*What you are asked to do*. Apart from the images, repeat the data below exactly as written.

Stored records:
━━━━━━

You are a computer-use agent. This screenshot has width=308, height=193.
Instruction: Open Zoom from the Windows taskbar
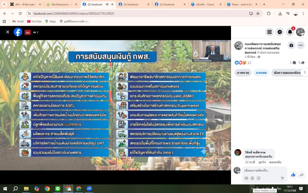(x=89, y=189)
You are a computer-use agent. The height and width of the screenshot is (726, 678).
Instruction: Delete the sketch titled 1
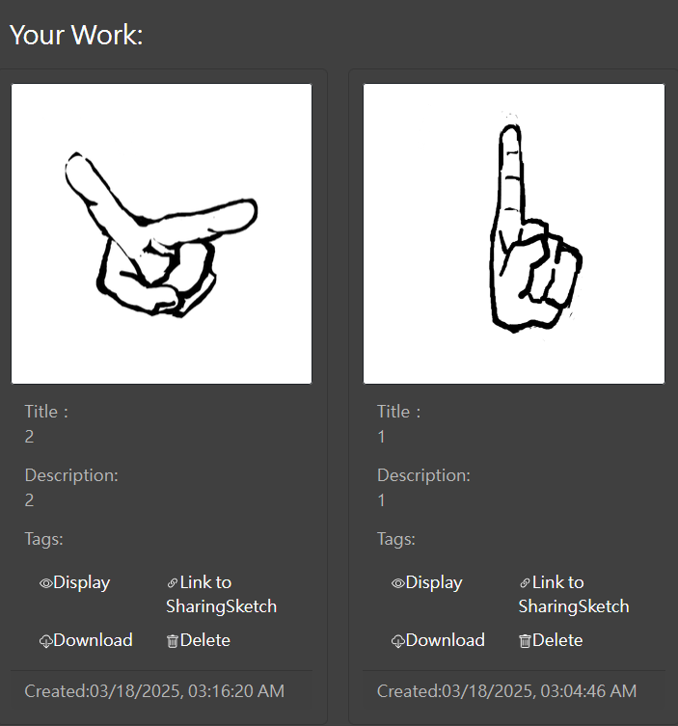[551, 640]
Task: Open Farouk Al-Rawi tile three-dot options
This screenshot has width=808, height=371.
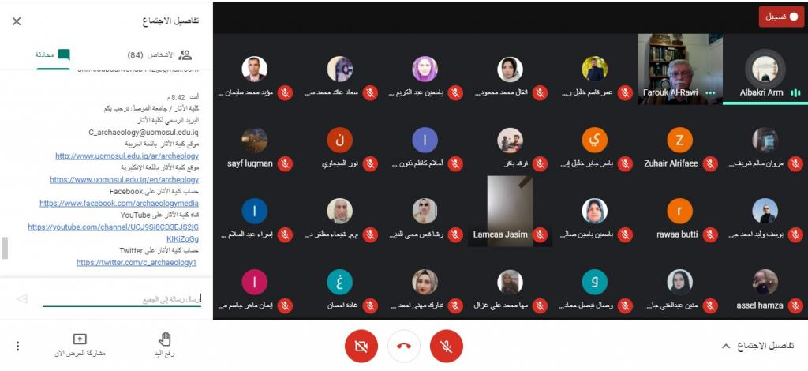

━━━━━━

*Reply to the task*.
You are a computer-use agent. This screenshot has width=308, height=193.
Instruction: Open Zoom from the Windows taskbar
(x=89, y=189)
You are a computer-use agent. The height and width of the screenshot is (726, 678).
Instruction: Delete the sketch titled 1
[551, 640]
Task: Open Farouk Al-Rawi tile three-dot options
This screenshot has width=808, height=371.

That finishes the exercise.